NutraScience Labs has restructured or paraphrased some sections of this brief in an attempt to more succinctly summarize the research.
Hypertension affects approximately 60% of adults in the United States. In people over the age of 18 years, the prevalence of pre-hypertension alone in the U.S. is 31%. This study suggests a low-fat intake of food has a positive effect on blood pressure due to the presence of phenolic compounds in plant products. Previous studies completed in the University of California Davis laboratory have shown that extracts derived from grape seeds cause an endothelium-dependent relaxation in rings of the rabbit aorta that is mediated by nitric oxide. In humans, the extract was also found to lower blood pressure in patients diagnosed with the metabolic syndrome.
The study was conducted on a convenience sample of 66 adults who were screened for pre-hypertension. Written consent was obtained from each participant. All subjects began a 2-week placebo run-in period. They were fitted with an ambulatory blood pressure measuring system to confirm the diagnosis of pre-hypertension. The subjects were advised to maintain their usual level of activity and diet.
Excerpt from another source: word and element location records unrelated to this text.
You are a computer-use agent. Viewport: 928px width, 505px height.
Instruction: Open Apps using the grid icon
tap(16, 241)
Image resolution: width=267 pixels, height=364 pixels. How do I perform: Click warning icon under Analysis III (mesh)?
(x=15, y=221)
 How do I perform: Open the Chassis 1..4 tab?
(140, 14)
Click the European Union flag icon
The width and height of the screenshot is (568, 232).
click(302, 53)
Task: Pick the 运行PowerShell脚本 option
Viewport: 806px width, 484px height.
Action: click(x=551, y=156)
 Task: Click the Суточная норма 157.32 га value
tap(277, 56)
In a previous study, administration of this grape seed extract resulted in a 10-fold increase in plasma catechin levels from a baseline after 90 minutes. There were no significant changes in subjects given placebo capsules.
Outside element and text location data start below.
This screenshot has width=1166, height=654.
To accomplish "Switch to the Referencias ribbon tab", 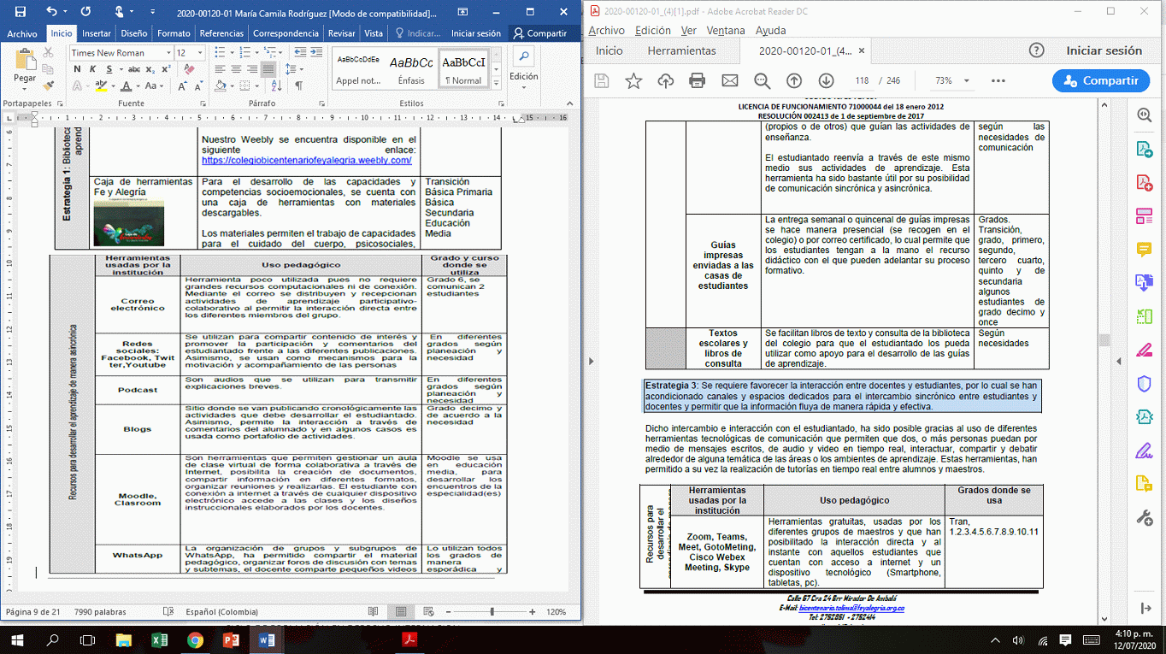I will [x=221, y=33].
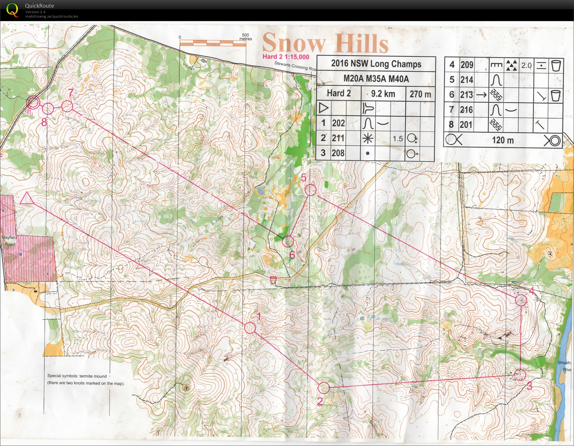The image size is (574, 446).
Task: Click the knoll symbol in control row 5
Action: click(497, 79)
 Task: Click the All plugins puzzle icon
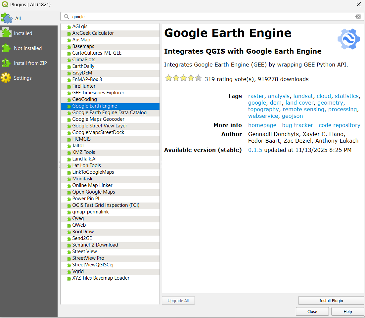click(7, 18)
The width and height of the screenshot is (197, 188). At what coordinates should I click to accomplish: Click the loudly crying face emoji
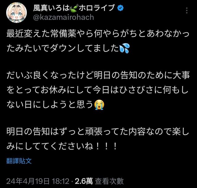coord(99,105)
Fasting blood samples were collected for hemoglobin, white cell count with differential, serum lipids, chemistry panel, blood glucose, plasma insulin, and oxidized low-density lipoprotein at the start and end of the study.
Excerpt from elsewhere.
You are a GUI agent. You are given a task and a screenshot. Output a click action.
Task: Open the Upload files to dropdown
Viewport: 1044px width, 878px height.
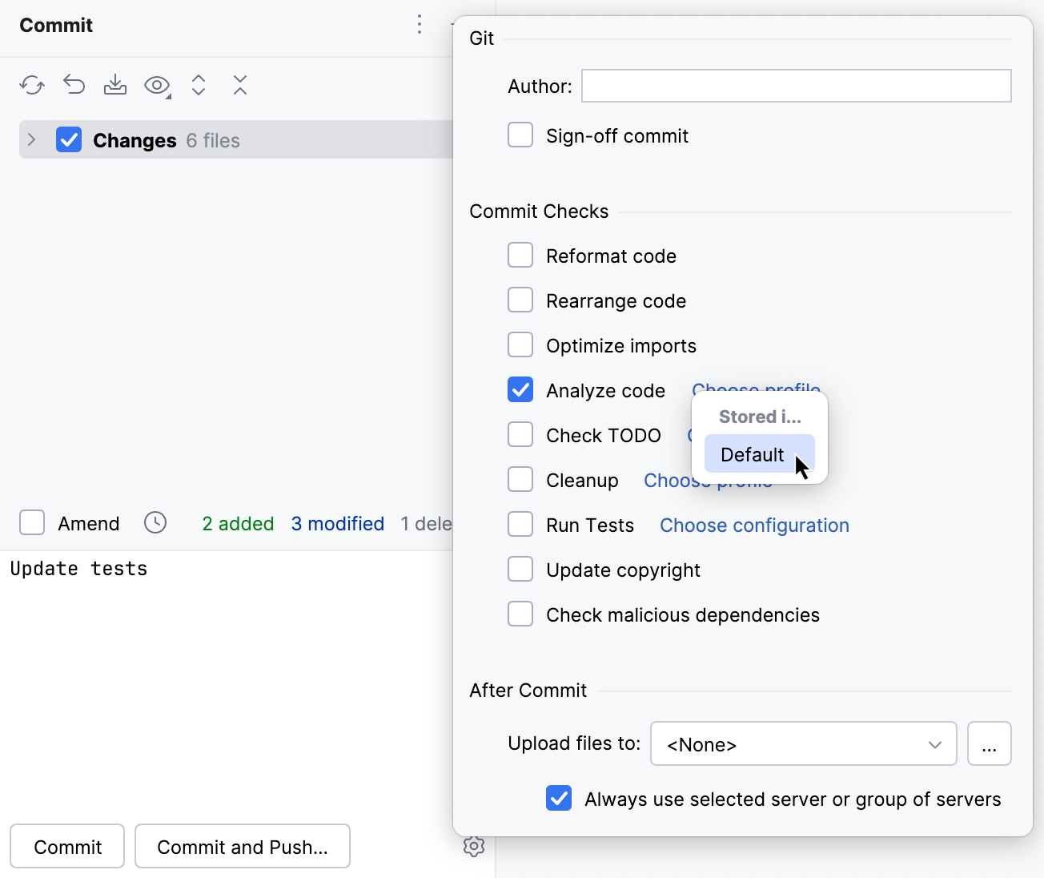pos(803,743)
The primary endpoints were the mean daytime systolic and diastolic blood pressures. Secondary endpoints were the changes in serum lipids and oxidized LDL.
66 subjects were screened for the study and 34 met the criteria for pre-hypertension out of which, two refused to participate in the trial. At the end of 8 weeks, both systolic and diastolic blood pressures in the group receiving GSE were significantly lower than those in the placebo group.
This study was undertaken to test the hypothesis that polyphenolic compounds found in grape seed lower blood pressure in people with pre-hypertension. It was a follow-up to a previous study which showed that these compounds lowered blood pressure in people who met the diagnostic criteria for the metabolic syndrome.
It has been suggested that fruits and vegetables, particularly those with higher polyphenolic content such as grapes, strawberry, blueberry and pomegranate, influence multiple biological mechanisms which could have favorable effects on human health. Based on this evidence, a small placebo-controlled clinical trial was undertaken in patients with the metabolic syndrome to determine whether grape seed extract lowered the blood pressure. The extract was administered orally at a dose of 300 mg daily resulted in a significant reduction in blood pressure.
In the present study, members of the University of California Davis’ Department of Internal Medicine examined the effect of the extract on blood pressure in people with pre-hypertension. In this placebo-controlled study, there was a significant reduction in both systolic and diastolic blood pressures.
Several studies have shown that the consumption of appropriate quantities of fruit and vegetables in the United States falls far short of current recommendations. Nutraceutical supplementation could provide a means of addressing some of the health problems, like obesity and hypertension but not all.